POR DRA VALESCA VACCARI

Por anos, o Big Brother Brasil deixou de ser apenas um reality show. Tornou-se, na prática, uma espécie de laboratório social transmitido em horário nobre. A cada edição, o que se vê não é só disputa por prêmios, mas a exposição crua de valores, contradições, preconceitos, afetos e conflitos que atravessam a sociedade brasileira. E é justamente aí que nascem as polêmicas que dominam as redes, os grupos de WhatsApp e, claro, as mesas de bar.

Nesta temporada, como em tantas outras, o BBB voltou a ocupar o centro do debate público. Acusações de comportamento abusivo, discursos considerados ofensivos, alianças estratégicas vistas como “jogo sujo” e a eterna discussão sobre cancelamento versus aprendizado coletivo reacenderam uma pergunta que parece nunca perder atualidade: até que ponto o reality reflete o Brasil real — e até que ponto ele o distorce?

Há quem veja o programa apenas como entretenimento leve, uma válvula de escape em meio a uma rotina cada vez mais pesada. Outros enxergam ali um palco de responsabilidades, onde cada fala e cada atitude ganham peso político, social e simbólico. O fato é que, ao colocar pessoas comuns sob vigilância constante, o BBB transforma o privado em público e o cotidiano em espetáculo. E isso, inevitavelmente, gera tensão.

As redes sociais amplificam esse processo. Um comentário feito na cozinha da casa, em questão de minutos, vira trend nacional. A edição da televisão, a interpretação do público e os recortes de vídeos moldam narrativas que, muitas vezes, ganham vida própria. Participantes passam de anônimos a vilões ou heróis em poucas horas, sem direito a nuances. É o tribunal da opinião pública funcionando em tempo real.

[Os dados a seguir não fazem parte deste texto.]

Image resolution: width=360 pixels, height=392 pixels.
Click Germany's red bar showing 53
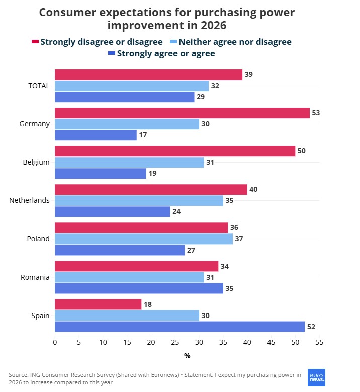(182, 113)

Mas talvez a maior polêmica não esteja dentro da casa — e sim fora dela. Está na forma como consumimos esses conflitos. A linha entre cobrar responsabilidade e promover linchamentos virtuais é tênue. Entre apontar erros e negar a possibilidade de aprendizado, também. O BBB, nesse sentido, funciona como um espelho incômodo: revela não apenas quem são os jogadores, mas quem somos nós, espectadores, ao reagir.

No fim das contas, o reality segue cumprindo seu papel principal: provocar conversa. Ele escancara temas que muitas vezes preferimos varrer para debaixo do tapete — machismo, racismo, intolerância, empatia, poder, estratégia e perdão. O problema não é o jogo em si, mas o que fazemos com o que ele nos mostra.

Talvez a pergunta que realmente importa não seja “quem vai ganhar o BBB?”, mas “o que estamos aprendendo sobre nós mesmos enquanto assistimos?”. Porque, entre paredes de vidro e câmeras 24 horas, o Brasil também está em exibição. E as polêmicas, no fundo, dizem tanto sobre a casa mais vigiada do país quanto sobre o público que a observa.